Work task -> Of all the lines below, output only those starting at the one with "<< poprzedni (172, 87)" and ending at the one with "[Accéder au Centre", both ends included, exactly as written.

Saved entries ->
###
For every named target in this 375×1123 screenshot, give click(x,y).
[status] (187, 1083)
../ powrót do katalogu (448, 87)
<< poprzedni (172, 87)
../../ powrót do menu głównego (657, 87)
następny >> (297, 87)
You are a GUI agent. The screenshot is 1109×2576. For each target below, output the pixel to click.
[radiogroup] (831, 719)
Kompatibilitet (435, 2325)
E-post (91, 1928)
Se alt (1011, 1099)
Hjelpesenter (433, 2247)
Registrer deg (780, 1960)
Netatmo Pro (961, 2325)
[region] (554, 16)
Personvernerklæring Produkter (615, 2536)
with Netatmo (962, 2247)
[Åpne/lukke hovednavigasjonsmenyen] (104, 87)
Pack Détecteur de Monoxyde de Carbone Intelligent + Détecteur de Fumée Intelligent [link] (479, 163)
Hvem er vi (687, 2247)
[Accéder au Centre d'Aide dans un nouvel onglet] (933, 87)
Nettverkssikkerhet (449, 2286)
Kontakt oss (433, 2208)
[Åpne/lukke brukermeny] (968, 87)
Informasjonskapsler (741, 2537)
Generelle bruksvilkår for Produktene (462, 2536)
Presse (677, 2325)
###
Exercise result ->
<< poprzedni (172, 87)
../../ powrót do menu głównego (657, 87)
następny >> (297, 87)
You are a GUI agent. The screenshot is 1109×2576. For each target below, output the pixel to click.
[radiogroup] (831, 719)
Kompatibilitet (435, 2325)
E-post (91, 1928)
Se alt (1011, 1099)
Hjelpesenter (433, 2247)
Registrer deg (780, 1960)
Netatmo Pro (961, 2325)
[region] (554, 16)
Personvernerklæring Produkter (615, 2536)
with Netatmo (962, 2247)
[Åpne/lukke hovednavigasjonsmenyen] (104, 87)
Pack Détecteur de Monoxyde de Carbone Intelligent + Détecteur de Fumée Intelligent [link] (479, 163)
Hvem er vi (687, 2247)
[Accéder au Centre d'Aide dans un nouvel onglet] (933, 87)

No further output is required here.